◆ SHORT TASK:
Return all of the material below verbatim, leaving out the pictures.

[Screen grounding examples]
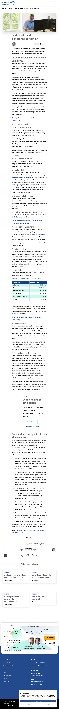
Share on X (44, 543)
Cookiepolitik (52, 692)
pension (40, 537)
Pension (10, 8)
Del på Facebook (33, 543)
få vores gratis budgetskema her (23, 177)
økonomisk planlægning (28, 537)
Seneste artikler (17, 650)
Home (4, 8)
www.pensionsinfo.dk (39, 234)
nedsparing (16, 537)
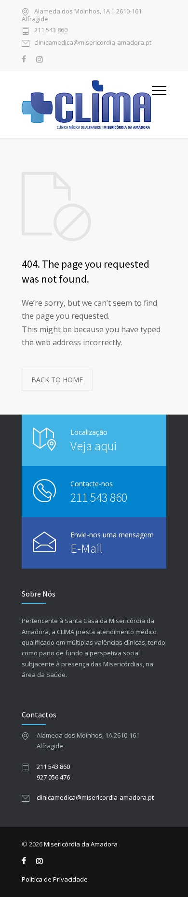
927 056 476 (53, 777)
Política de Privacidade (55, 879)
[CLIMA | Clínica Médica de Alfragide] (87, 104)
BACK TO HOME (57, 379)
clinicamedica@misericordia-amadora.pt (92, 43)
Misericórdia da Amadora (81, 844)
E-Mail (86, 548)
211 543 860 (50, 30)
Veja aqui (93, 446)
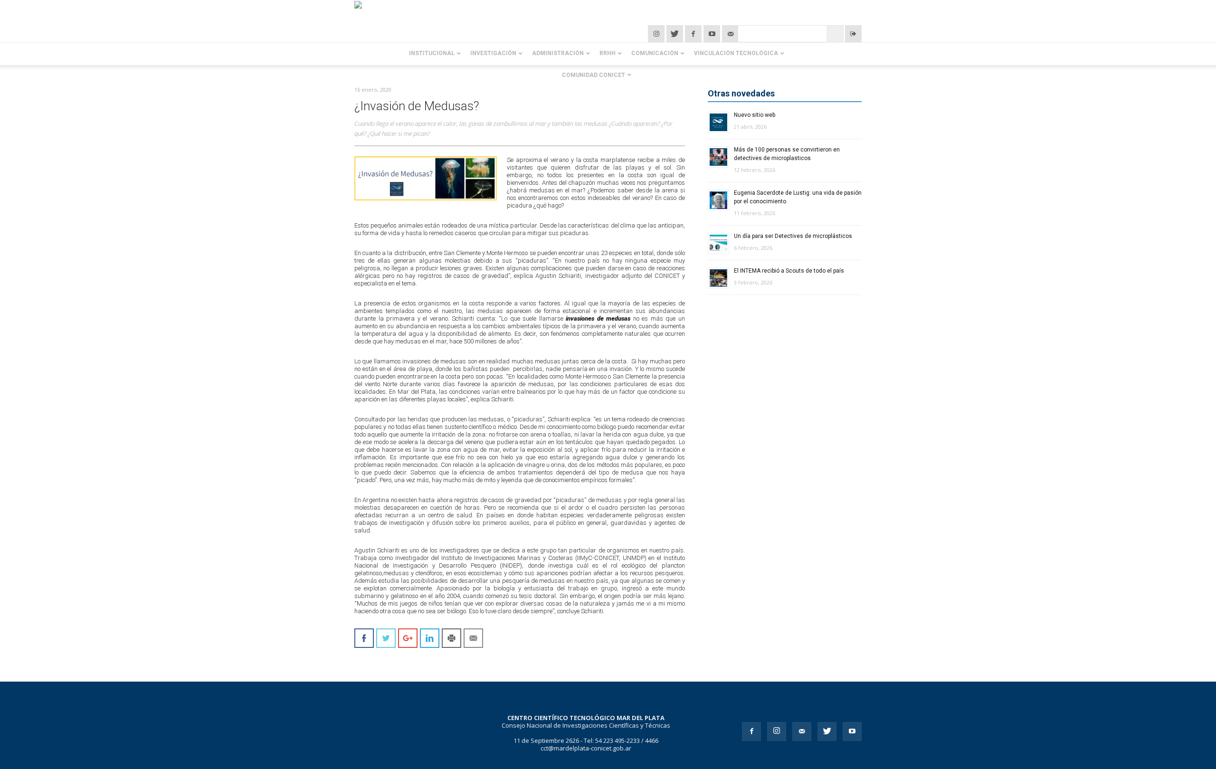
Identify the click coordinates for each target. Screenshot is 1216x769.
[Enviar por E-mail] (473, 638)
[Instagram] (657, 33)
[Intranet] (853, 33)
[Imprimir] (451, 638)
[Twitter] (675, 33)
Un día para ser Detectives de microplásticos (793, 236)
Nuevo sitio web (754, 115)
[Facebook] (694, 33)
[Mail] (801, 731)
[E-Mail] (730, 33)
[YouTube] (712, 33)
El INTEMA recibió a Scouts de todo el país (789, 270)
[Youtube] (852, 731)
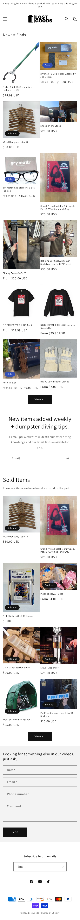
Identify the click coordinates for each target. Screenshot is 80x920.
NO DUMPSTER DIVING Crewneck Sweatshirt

◆ RESULT:
Share on X (44, 543)
Cookiepolitik (52, 692)
pension (40, 537)
Pension (10, 8)
Del på Facebook (33, 543)
få vores gratis budgetskema her (23, 177)
økonomisk planlægning (28, 537)
Seneste artikler (17, 650)
Home (4, 8)
www.pensionsinfo.dk (39, 234)
nedsparing (16, 537)
927 056 476 (53, 777)
Política de Privacidade (55, 879)
[CLIMA | Clínica Médica de Alfragide] (87, 104)
BACK TO HOME (57, 379)
clinicamedica@misericordia-amadora.pt (92, 43)
Misericórdia da Amadora (81, 844)
E-Mail (86, 548)
211 543 860 (50, 30)
Veja aqui (93, 446)
Identify the click coordinates for each target. Screenshot is 1216x769.
[Enviar por E-mail] (473, 638)
[Instagram] (657, 33)
[Intranet] (853, 33)
[Imprimir] (451, 638)
[Twitter] (675, 33)
Un día para ser Detectives de microplásticos (793, 236)
Nuevo sitio web (754, 115)
[Facebook] (694, 33)
[Mail] (801, 731)
[E-Mail] (730, 33)
[YouTube] (712, 33)
El INTEMA recibió a Scouts de todo el país (789, 270)
[Youtube] (852, 731)
Identify the click coordinates for each target. Screenshot is 80x920.
NO DUMPSTER DIVING Crewneck Sweatshirt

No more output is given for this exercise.